Top of Exercise input
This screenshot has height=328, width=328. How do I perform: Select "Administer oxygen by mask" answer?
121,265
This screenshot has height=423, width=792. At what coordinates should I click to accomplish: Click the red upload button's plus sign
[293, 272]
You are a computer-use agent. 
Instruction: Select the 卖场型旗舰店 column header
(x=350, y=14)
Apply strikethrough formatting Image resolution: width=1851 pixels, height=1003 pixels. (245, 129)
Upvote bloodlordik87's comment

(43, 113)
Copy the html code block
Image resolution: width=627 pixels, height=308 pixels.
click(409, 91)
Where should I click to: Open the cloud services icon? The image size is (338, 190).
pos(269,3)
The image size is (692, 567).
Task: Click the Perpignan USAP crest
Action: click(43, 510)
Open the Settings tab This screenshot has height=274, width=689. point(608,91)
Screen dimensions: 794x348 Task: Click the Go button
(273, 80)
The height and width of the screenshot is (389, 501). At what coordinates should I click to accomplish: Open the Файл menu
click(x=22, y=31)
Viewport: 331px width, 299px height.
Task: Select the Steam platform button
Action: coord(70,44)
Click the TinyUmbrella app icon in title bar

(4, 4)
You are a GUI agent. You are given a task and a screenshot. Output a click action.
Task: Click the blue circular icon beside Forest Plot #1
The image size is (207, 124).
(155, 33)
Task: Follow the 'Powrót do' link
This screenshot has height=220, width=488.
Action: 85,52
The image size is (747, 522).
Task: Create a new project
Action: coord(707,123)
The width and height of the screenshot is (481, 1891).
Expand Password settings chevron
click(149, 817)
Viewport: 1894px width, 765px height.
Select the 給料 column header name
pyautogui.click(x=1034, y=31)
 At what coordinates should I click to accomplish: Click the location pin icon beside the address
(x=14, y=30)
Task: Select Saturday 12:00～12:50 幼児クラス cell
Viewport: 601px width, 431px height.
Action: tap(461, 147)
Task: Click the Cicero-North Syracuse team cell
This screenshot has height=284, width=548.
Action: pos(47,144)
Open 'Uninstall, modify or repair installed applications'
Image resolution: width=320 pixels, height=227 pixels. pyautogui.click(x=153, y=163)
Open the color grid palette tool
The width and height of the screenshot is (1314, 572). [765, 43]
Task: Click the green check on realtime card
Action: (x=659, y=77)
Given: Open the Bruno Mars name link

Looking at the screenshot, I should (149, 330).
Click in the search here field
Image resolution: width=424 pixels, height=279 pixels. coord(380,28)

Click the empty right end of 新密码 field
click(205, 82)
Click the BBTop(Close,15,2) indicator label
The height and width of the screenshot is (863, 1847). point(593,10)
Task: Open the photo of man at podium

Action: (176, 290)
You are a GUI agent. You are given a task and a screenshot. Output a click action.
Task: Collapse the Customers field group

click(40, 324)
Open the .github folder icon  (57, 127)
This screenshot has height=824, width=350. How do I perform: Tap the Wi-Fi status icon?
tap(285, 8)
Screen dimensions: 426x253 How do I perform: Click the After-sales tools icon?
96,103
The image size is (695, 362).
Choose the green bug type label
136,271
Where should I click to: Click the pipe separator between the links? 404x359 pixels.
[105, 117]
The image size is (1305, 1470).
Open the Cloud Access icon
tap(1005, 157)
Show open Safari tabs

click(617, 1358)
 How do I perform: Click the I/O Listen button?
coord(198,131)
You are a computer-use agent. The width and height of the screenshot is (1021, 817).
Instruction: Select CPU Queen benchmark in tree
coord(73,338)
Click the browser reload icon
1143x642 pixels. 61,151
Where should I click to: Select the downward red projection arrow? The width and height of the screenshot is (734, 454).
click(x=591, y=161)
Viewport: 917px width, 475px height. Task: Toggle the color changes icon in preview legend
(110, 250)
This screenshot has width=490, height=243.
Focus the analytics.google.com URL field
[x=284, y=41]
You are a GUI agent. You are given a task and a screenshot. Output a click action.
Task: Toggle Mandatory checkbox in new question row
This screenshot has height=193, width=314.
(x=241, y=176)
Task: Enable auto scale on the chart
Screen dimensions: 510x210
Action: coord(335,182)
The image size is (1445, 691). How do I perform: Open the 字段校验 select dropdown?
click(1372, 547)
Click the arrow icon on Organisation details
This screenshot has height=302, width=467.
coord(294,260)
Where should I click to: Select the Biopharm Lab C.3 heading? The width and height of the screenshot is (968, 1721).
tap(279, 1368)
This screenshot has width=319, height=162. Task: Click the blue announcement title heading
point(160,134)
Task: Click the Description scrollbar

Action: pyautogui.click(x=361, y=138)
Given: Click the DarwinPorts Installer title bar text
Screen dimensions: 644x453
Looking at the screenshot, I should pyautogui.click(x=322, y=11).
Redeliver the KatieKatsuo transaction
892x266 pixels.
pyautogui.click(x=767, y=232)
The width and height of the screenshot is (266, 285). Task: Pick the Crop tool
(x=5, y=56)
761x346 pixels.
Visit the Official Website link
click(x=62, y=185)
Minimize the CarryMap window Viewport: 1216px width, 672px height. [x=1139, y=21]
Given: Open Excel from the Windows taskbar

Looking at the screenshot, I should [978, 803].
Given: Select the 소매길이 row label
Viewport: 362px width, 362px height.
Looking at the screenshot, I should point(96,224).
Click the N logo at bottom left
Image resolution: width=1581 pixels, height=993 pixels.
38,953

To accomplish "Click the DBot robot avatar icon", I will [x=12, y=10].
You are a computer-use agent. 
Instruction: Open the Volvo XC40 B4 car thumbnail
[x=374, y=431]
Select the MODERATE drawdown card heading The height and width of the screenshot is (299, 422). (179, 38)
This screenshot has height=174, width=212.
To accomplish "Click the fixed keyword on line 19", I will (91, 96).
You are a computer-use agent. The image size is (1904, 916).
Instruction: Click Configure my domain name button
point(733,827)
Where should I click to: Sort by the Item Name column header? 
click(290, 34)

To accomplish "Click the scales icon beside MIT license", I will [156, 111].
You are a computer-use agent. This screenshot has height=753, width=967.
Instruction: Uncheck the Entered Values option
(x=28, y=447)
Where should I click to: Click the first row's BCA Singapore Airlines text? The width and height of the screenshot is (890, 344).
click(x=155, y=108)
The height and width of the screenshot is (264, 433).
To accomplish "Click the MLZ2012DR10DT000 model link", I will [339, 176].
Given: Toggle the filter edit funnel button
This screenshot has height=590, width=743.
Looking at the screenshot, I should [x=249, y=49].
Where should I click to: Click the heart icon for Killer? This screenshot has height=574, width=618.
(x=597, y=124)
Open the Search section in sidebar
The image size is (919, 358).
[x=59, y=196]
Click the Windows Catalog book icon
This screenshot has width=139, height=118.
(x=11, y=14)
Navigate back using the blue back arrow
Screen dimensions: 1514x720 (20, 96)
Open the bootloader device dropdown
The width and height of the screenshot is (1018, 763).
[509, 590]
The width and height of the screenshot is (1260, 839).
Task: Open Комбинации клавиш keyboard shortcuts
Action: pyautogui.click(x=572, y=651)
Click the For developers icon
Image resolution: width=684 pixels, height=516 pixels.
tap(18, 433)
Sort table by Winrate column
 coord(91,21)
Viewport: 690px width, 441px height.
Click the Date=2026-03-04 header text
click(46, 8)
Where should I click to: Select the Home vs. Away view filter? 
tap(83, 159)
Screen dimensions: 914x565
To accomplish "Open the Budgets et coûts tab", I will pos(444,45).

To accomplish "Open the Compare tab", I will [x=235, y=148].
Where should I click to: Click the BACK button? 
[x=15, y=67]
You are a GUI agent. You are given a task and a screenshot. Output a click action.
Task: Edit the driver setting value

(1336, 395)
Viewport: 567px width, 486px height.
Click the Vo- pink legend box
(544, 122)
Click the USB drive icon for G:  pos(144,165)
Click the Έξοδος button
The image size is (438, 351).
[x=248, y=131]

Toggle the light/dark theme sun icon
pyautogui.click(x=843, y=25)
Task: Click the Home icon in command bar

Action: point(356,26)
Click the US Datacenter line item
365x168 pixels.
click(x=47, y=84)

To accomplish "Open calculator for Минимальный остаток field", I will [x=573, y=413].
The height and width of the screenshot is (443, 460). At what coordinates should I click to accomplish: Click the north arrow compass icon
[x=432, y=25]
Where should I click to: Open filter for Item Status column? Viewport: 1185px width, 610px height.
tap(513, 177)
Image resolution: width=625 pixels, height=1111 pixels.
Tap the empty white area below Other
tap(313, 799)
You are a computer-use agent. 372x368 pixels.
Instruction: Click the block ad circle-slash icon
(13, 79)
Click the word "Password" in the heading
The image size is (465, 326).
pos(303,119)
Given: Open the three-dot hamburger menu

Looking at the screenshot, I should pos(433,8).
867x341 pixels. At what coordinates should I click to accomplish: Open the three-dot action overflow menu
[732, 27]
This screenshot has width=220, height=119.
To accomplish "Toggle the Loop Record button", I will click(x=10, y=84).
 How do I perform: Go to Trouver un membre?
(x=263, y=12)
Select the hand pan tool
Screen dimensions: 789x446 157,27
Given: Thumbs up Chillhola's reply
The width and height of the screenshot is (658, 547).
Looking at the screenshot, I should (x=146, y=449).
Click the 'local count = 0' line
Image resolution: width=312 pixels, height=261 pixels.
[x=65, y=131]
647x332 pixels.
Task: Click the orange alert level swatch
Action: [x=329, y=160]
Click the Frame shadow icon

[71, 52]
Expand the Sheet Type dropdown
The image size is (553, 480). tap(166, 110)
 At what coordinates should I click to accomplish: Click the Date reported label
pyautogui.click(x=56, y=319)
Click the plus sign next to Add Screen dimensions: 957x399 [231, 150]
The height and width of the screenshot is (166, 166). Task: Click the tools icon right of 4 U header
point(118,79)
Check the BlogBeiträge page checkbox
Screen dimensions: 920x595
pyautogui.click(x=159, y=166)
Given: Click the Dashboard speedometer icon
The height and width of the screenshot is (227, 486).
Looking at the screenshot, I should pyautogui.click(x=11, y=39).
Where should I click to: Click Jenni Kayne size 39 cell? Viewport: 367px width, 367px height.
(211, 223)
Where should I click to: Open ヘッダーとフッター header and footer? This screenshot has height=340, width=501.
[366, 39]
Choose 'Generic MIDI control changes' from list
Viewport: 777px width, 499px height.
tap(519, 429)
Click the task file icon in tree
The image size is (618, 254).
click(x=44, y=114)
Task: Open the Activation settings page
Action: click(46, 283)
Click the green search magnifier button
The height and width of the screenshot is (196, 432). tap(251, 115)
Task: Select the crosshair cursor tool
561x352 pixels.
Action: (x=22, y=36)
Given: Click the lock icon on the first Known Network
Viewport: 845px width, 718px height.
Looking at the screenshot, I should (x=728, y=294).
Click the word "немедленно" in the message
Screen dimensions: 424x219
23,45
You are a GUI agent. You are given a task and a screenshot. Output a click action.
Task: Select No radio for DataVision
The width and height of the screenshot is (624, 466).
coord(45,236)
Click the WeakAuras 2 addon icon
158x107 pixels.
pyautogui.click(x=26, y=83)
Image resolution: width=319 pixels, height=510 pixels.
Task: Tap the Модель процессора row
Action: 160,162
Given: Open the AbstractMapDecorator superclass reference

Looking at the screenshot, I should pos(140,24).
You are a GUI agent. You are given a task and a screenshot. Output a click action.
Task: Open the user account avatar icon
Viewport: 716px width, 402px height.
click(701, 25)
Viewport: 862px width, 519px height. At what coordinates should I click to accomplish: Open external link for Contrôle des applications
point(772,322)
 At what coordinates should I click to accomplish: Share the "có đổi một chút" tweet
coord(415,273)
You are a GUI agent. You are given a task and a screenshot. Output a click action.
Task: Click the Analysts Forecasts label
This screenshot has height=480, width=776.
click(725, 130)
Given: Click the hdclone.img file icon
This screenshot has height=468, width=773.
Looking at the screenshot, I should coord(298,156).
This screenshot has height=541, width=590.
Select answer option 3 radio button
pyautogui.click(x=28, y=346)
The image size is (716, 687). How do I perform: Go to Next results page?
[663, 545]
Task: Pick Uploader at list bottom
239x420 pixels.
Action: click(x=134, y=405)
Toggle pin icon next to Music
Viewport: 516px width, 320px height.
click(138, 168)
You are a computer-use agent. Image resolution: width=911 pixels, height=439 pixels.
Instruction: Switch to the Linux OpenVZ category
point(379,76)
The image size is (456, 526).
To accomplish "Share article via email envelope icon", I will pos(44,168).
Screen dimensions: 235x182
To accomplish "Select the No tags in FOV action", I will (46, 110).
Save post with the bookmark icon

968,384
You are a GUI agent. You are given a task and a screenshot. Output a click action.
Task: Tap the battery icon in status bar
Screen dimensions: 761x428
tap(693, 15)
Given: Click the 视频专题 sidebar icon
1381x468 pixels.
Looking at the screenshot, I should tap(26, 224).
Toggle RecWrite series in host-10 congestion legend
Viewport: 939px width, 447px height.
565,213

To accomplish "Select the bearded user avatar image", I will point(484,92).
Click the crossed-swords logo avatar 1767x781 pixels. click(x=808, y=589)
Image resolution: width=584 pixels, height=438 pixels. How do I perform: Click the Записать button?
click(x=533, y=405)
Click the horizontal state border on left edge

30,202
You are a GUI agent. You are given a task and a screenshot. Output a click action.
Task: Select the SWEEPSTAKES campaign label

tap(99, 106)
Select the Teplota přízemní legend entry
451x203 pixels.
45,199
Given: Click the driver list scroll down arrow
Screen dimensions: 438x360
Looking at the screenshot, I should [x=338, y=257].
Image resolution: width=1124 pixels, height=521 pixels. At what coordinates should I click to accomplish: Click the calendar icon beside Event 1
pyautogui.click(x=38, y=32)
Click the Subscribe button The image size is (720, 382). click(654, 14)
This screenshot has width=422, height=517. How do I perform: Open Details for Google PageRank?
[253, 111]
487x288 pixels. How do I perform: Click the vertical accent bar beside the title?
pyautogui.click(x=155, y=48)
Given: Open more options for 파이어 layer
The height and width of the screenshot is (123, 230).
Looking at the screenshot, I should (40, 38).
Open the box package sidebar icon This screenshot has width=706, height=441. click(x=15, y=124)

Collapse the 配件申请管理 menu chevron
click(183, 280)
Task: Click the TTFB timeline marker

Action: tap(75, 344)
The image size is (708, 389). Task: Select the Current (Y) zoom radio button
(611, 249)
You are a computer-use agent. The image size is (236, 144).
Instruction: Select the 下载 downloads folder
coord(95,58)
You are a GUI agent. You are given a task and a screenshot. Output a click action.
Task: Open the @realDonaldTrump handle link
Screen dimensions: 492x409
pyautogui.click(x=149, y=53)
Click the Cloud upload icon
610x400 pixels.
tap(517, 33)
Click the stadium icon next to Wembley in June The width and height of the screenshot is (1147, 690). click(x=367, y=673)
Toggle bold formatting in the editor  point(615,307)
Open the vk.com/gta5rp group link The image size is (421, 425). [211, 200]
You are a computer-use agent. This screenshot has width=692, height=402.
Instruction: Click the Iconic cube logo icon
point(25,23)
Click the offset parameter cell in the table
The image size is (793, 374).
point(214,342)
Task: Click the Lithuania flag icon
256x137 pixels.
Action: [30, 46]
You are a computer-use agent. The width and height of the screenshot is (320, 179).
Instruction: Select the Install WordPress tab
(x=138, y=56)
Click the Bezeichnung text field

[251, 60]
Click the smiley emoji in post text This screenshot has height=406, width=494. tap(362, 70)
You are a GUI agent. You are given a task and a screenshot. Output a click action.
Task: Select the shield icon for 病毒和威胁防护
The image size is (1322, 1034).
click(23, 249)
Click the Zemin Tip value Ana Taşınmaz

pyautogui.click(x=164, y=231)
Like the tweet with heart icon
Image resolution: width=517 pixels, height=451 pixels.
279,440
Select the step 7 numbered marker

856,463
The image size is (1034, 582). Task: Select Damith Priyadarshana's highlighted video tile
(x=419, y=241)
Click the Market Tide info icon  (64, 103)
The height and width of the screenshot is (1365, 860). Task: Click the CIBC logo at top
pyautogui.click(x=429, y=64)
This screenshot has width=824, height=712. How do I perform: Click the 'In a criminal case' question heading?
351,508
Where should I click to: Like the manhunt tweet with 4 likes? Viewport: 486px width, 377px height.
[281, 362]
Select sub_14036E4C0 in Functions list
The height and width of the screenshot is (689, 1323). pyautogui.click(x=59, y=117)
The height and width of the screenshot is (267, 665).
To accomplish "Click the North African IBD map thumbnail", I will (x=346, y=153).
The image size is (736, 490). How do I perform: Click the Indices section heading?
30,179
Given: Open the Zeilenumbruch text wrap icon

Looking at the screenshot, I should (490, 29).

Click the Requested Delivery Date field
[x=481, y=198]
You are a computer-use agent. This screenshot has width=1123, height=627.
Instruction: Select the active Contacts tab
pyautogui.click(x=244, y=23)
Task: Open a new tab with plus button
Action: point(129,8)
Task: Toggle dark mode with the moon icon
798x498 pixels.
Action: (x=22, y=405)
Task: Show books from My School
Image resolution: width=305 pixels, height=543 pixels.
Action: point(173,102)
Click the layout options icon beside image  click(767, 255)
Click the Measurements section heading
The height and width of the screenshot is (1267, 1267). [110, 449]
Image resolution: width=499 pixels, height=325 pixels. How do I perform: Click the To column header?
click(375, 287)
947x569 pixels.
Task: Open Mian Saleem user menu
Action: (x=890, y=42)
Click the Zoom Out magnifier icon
Bottom of Exercise input
Problem statement: Print exactly the lines from the beginning of the entries through the line with "Open the Settings". Output nothing more.

Result:
This screenshot has height=328, width=328. How do I perform: Select "Administer oxygen by mask" answer?
121,265
This screenshot has height=423, width=792. At what coordinates should I click to accomplish: Click the red upload button's plus sign
[293, 272]
You are a computer-use agent. 
Instruction: Select the 卖场型旗舰店 column header
(x=350, y=14)
Apply strikethrough formatting Image resolution: width=1851 pixels, height=1003 pixels. (245, 129)
Upvote bloodlordik87's comment

(43, 113)
Copy the html code block
Image resolution: width=627 pixels, height=308 pixels.
click(409, 91)
Where should I click to: Open the cloud services icon? The image size is (338, 190).
pos(269,3)
The image size is (692, 567).
Task: Click the Perpignan USAP crest
Action: click(43, 510)
Open the Settings tab This screenshot has height=274, width=689. point(608,91)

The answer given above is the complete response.